» **EXERCISE BRIEF**: Which of the lines in the data mention the string "computer"? List them all.

Stored items:
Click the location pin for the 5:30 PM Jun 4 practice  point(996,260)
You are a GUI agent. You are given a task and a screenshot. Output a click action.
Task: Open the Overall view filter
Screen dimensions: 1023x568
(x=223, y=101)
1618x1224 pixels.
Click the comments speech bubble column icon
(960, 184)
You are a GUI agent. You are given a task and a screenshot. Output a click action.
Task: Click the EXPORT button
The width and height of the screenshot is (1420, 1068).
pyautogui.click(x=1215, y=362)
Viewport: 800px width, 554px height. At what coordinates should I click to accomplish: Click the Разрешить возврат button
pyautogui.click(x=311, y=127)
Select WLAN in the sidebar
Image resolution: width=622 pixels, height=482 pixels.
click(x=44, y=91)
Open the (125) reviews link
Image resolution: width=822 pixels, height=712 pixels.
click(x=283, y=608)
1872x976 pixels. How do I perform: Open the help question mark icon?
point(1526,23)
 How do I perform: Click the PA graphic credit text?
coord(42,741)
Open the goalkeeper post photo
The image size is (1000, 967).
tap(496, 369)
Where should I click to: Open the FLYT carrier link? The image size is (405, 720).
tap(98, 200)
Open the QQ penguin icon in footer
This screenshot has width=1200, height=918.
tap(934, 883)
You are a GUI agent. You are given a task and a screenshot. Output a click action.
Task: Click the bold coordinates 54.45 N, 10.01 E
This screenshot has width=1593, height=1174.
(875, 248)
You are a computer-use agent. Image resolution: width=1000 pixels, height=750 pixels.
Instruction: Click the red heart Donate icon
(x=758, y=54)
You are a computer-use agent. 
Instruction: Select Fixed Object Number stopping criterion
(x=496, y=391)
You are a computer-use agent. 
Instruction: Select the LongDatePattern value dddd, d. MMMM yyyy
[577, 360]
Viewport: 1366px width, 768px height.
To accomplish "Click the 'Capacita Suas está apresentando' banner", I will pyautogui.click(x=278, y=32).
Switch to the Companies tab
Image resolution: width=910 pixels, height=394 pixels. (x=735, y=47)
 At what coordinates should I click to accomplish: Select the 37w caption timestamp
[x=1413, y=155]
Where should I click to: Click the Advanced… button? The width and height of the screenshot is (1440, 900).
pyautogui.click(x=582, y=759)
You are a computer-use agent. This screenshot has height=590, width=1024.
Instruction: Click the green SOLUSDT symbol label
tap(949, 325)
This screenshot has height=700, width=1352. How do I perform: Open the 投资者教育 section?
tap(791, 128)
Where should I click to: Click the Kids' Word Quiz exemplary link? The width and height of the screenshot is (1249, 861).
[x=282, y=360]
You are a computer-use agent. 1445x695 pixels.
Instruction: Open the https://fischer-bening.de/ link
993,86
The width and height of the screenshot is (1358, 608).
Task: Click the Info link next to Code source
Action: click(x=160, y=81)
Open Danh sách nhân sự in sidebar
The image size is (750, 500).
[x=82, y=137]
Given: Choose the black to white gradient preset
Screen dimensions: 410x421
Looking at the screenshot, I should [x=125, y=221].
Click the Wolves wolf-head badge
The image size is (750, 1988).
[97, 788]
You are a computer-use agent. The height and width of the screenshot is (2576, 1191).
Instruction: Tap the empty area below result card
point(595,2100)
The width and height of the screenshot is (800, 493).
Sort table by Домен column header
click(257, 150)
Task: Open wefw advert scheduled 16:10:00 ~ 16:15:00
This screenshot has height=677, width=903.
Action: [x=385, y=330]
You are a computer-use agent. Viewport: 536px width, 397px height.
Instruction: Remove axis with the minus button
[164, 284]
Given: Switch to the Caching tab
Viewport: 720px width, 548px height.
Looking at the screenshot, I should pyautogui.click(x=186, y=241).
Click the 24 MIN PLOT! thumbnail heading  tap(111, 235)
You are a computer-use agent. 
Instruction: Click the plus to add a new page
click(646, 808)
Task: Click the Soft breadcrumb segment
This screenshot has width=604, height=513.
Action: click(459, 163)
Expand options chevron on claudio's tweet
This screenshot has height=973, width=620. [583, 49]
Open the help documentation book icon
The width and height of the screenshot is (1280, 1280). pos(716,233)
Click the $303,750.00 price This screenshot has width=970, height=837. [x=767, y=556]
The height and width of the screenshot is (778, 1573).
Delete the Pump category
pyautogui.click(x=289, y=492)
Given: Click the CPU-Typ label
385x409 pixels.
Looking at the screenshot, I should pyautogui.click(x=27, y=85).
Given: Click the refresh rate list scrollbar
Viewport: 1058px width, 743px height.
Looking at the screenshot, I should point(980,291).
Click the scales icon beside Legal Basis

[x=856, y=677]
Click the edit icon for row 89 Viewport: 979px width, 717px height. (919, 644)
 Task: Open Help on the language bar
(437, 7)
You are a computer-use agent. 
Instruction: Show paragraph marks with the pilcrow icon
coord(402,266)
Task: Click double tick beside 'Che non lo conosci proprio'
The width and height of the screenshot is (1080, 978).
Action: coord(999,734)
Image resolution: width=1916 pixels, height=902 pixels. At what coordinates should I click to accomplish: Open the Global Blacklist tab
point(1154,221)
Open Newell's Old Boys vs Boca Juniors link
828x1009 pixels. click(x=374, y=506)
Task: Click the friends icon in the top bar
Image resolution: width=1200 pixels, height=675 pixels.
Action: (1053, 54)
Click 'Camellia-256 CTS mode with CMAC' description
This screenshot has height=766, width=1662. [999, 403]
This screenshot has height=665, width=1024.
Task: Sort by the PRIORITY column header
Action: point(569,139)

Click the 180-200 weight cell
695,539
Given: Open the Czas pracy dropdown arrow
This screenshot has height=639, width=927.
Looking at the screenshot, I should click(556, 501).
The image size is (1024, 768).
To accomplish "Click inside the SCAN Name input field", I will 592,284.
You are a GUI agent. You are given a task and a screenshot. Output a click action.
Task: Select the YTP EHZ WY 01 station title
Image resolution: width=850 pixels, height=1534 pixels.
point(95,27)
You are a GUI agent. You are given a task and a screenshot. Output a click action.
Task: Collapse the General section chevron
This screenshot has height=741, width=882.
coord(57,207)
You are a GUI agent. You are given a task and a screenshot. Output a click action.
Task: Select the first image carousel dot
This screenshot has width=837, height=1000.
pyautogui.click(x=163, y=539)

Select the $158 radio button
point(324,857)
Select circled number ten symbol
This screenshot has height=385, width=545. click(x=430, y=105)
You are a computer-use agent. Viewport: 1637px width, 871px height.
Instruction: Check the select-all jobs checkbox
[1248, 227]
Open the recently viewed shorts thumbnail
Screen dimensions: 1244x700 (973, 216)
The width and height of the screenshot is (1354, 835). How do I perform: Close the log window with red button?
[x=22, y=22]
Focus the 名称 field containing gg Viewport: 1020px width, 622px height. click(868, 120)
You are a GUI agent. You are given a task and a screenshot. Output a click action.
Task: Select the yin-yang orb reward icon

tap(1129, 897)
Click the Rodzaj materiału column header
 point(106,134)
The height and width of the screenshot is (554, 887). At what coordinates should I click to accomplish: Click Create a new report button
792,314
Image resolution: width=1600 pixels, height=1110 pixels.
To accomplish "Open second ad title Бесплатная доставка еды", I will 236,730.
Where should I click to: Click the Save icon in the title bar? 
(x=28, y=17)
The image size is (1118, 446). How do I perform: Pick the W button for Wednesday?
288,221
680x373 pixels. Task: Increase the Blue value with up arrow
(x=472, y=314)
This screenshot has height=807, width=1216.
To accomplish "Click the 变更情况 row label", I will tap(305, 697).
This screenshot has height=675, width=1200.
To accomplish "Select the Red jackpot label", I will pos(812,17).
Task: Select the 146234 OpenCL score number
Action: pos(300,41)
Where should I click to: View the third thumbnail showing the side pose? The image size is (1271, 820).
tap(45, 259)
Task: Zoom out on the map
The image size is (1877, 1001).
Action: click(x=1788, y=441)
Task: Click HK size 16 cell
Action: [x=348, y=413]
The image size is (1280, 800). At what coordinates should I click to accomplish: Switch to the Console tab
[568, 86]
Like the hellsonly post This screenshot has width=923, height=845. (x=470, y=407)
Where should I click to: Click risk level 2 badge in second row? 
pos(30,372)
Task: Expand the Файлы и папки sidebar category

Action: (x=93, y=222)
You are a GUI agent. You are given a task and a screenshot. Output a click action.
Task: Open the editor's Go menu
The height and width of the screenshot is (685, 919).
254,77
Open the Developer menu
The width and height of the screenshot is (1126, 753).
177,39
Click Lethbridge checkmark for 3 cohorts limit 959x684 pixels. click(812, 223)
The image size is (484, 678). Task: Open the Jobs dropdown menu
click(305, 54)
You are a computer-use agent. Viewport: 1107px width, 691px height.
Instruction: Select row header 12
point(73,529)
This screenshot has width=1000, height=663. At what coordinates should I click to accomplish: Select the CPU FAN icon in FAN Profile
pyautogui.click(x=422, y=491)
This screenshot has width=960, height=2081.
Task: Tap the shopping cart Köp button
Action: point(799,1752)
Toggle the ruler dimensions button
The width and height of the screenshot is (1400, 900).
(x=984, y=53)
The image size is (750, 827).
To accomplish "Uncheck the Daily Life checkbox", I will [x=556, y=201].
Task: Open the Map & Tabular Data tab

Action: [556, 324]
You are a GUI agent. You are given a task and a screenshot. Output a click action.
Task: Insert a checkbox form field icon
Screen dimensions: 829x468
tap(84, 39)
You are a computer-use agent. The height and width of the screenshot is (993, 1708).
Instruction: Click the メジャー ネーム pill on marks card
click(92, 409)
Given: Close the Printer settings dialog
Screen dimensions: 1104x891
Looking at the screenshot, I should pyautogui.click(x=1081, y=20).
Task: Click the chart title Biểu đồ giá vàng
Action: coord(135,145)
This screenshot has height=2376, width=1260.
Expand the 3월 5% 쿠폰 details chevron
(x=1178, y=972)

» **WRITTEN RESPONSE**:
You are a computer-use agent. Image resolution: width=1000 pixels, height=750 pixels.
You are a computer-use agent. 
You are a computer-use agent. 
You are a computer-use agent. This screenshot has height=590, width=1024.
You are a computer-use agent. 1445x695 pixels.
You are a computer-use agent. The height and width of the screenshot is (2576, 1191).
You are a computer-use agent. Viewport: 536px width, 397px height.
You are a computer-use agent. 
You are a computer-use agent. 
You are a computer-use agent. Viewport: 1637px width, 871px height.
You are a computer-use agent. Viewport: 1107px width, 691px height.
You are a computer-use agent. The height and width of the screenshot is (993, 1708).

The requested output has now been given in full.